She cleaned until there was nothing left to clean, not a speck of dust left on the mismatched frames or the secondhand furniture or the tired floors that had never been hers to begin with, all of it passed down from her parents and her mother's parents before them, everything a hand me down except for two pictures Sophie claimed as her own, one from the wedding day of her best friends and the other of the groom just a few years later, donning not a wedding suit but a military uniform. He was a boy of only nineteen in the photo, but already a father of three…four, if you stopped to count the seed sowed the very same morning he left them all behind at New Street Station.
Sophie figured John had met the new baby by now, little Robbie Shelby who was more like the father he had yet to know than any of the other children before him had been, breaking and healing all of their hearts for the last three and a half years with the smiles and gestures they assumed they'd be going without while their proper owner was off in France.
The boy inhabited the space between pain in the arse and little charmer as if navigating a sailboat on calm waters, with the sweetest grin and the silliest comments and getting up to casual mischief integral parts of the boy’s typical way, full of words that had no business coming out of a three-and-a-half-year-old’s mouth and actions that had no business coming to fruition at his innocent little hands and his sweet, gentle way.
It was the thought of Robbie after her second over-poured whiskey that had Sophie slipping into her coat and shoes. Either John would have the kids put to bed and she’d find him alone, quiet. Or the devils would still be up, driving their father mad with their demands for more attention, more stories, more dinner, more sweets.
More, more, more.
John and Martha’s kids hadn’t always seemed hungry from the start, but they had been that way since Martha had gone from them.
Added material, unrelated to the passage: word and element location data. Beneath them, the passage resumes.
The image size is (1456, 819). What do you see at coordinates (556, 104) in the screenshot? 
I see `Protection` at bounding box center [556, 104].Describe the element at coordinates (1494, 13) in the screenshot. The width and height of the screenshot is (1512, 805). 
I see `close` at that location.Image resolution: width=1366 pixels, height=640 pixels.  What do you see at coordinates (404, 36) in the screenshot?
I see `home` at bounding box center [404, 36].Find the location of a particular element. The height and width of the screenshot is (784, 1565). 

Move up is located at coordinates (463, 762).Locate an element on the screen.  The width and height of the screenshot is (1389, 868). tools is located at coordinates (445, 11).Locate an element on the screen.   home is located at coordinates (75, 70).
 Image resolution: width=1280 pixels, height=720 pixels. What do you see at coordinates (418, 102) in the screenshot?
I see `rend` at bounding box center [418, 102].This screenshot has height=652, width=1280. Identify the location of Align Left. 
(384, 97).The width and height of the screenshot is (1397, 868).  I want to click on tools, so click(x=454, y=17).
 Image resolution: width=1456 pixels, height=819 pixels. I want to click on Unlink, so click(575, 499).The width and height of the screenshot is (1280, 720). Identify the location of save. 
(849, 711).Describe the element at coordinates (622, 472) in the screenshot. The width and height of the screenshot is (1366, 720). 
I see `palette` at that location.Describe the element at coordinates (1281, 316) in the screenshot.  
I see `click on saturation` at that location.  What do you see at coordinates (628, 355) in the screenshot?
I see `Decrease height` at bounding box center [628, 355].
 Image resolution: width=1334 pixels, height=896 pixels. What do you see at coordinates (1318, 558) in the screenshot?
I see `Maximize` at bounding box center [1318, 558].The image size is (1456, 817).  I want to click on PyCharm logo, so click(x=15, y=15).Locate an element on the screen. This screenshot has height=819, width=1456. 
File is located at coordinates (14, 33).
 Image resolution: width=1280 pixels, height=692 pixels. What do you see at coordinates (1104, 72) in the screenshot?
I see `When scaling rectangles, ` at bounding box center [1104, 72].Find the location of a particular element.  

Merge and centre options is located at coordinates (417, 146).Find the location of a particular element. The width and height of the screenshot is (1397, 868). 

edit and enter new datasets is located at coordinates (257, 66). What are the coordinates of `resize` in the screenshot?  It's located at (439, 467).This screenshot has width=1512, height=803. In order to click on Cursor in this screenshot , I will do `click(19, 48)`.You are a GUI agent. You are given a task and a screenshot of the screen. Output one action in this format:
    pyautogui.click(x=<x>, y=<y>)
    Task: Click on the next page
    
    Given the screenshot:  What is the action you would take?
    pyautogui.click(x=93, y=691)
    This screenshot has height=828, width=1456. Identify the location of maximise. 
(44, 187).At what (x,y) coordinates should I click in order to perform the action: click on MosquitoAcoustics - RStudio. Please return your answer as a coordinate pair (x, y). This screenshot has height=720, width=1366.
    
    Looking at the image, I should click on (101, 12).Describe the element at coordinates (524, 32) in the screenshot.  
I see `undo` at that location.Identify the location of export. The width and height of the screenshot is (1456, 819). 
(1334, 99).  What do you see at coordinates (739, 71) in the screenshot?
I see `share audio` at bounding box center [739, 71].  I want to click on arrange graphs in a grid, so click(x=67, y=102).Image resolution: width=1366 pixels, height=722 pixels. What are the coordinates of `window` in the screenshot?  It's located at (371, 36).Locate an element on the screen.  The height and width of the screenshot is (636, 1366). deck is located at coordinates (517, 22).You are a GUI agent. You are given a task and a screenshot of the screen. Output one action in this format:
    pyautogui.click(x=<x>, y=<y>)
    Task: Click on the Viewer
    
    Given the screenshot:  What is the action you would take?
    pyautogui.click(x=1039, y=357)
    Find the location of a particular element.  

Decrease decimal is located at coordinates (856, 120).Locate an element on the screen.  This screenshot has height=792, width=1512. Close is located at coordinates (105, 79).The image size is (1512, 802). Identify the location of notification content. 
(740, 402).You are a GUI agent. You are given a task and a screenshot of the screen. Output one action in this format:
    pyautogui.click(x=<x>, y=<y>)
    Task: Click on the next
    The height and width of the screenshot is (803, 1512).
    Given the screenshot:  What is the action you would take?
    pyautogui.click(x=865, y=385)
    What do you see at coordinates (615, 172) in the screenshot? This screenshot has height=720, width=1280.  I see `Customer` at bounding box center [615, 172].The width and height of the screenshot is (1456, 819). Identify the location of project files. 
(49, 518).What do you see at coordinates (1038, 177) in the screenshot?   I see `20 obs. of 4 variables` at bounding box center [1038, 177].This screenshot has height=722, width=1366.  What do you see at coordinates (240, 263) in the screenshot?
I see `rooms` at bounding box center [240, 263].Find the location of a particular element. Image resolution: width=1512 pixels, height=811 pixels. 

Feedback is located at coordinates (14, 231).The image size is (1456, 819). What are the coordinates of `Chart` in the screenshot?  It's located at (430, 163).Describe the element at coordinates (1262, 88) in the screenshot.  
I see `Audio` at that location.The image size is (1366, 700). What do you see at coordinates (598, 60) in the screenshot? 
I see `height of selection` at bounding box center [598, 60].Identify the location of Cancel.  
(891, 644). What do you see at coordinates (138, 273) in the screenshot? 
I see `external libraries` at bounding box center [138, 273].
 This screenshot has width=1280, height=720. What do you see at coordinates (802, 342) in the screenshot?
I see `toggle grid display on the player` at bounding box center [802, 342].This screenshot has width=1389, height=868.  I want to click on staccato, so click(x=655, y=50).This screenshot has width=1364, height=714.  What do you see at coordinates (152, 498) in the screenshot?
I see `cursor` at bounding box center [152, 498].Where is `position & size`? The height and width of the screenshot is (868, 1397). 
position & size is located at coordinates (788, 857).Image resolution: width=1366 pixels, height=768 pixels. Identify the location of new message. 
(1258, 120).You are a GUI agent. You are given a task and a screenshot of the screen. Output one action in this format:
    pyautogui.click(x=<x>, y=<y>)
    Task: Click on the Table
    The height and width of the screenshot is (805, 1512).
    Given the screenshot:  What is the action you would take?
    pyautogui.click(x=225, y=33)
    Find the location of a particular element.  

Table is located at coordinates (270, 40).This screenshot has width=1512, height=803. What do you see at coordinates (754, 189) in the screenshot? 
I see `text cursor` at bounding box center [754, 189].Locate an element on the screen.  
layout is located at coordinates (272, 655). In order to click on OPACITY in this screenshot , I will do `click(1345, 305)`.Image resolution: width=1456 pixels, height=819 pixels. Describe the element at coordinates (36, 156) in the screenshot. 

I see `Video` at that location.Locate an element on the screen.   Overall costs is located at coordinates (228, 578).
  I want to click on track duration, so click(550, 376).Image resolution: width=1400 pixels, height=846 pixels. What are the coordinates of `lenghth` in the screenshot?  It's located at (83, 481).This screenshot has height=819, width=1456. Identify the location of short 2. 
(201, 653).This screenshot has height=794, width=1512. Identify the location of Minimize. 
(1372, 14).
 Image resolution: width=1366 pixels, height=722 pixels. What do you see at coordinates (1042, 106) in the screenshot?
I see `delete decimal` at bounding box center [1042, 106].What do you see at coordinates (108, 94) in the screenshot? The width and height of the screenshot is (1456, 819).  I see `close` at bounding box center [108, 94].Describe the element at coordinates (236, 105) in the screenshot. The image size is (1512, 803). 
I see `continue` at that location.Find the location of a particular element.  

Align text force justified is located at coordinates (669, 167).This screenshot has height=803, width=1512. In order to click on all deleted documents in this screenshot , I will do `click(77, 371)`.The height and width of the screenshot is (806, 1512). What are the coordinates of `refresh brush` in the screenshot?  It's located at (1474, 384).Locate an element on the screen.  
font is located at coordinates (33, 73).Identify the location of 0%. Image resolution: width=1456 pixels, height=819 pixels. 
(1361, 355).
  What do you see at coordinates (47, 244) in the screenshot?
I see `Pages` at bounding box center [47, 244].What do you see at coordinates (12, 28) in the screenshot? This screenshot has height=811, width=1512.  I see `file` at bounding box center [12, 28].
But with their father gone for so long before their mother’s passing, they just always seemed starved for something these days, anything—the food, the touch, a loving word or a stern one, the answers to a million and two questions.
Sophie imagined those babies had passed John’s first day back gorging themselves on their father’s mere presence, filling themselves to the brim with his laughs, drinking up the blue shine in his eyes, hanging off his every word and limb, stealing away the little insignificant moments in the off chance they’d need to one day make a meal of the meager memories they’d been fed.
It wouldn’t be the first time John and Martha’s babies had subsisted off nothing more than distant memories of John Shelby. Sophie knew that life too, though her memories of John and Martha were far from dim, polished by her mind to shine and shimmer just like the trinkets she’d just spent the evening rubbing a tired cloth over, willing the attention to detail to quiet the particulars running about wild in her mind.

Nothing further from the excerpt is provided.